Bryn leaned up against a nearby bookshelf and crossed his arms. “What happened, Scribe Oren? Why isn’t there peace now between the Bloodhairs and us?”
Oren took a deep breath. “I don’t like talking about it much, Master Farmer, but I suppose I can relate the tale for a bit. You remember how I told you there were Silvani living among us?” Bryn nodded. “Just one or two families, but still, they were large ones. They had turned aside from their people’s barbarous ways and had in fact begun farming small patches of land on this side of the river. It was through them that our greatest hope for peace was first raised; it was also through them that the worst horrors I have ever seen in my life came to pass.”

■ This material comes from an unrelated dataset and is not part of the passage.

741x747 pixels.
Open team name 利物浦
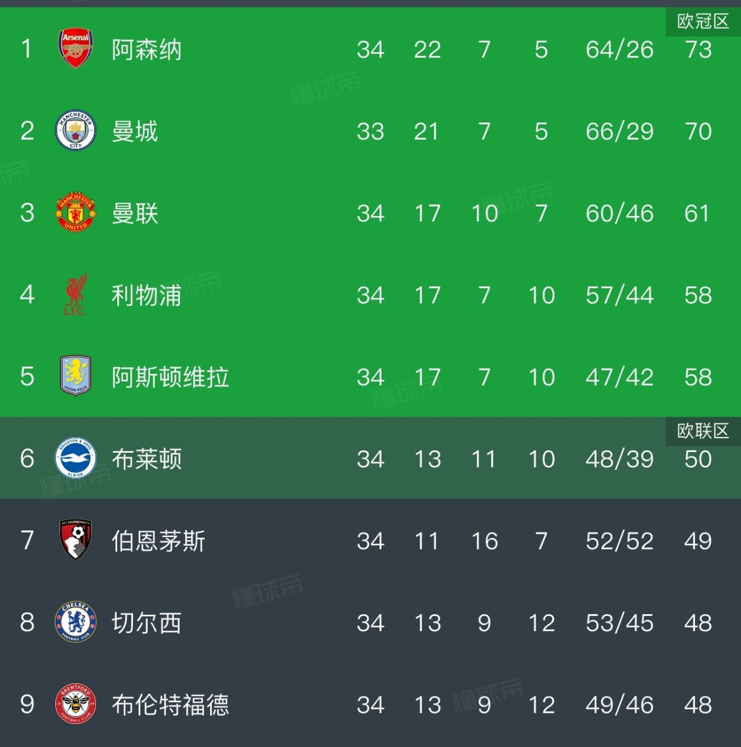[x=146, y=295]
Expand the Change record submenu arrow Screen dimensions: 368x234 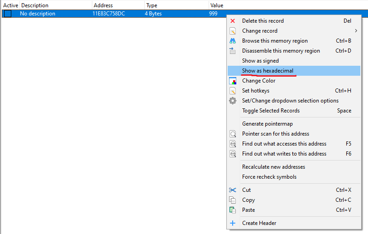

Oren shook his head. “We talked with the families on this side of the river, and they in turn went and talked to their old tribes on the far side, and in turn their great tribe chiefs came across to Annex to meet. The fighting had gone on too long between our two peoples, they said. It was a high time that we should invest in the peace and safety of the younger generation. So an emissary was sent to Imperial Center, and one of His Holiness’ Imperial Ambassadors was dispatched to our little town here.
“The rest was terrible. As a Scribe I was to go across the river with the Imperial ambassador’s entourage – so as to witness the exact moment of the peace accord and record it for posterity. We were to be witnessing history! But it was all a lie.”
“A lie?” Bryn looked riveted. “What do you mean? Scribe Oren, what happened after that?”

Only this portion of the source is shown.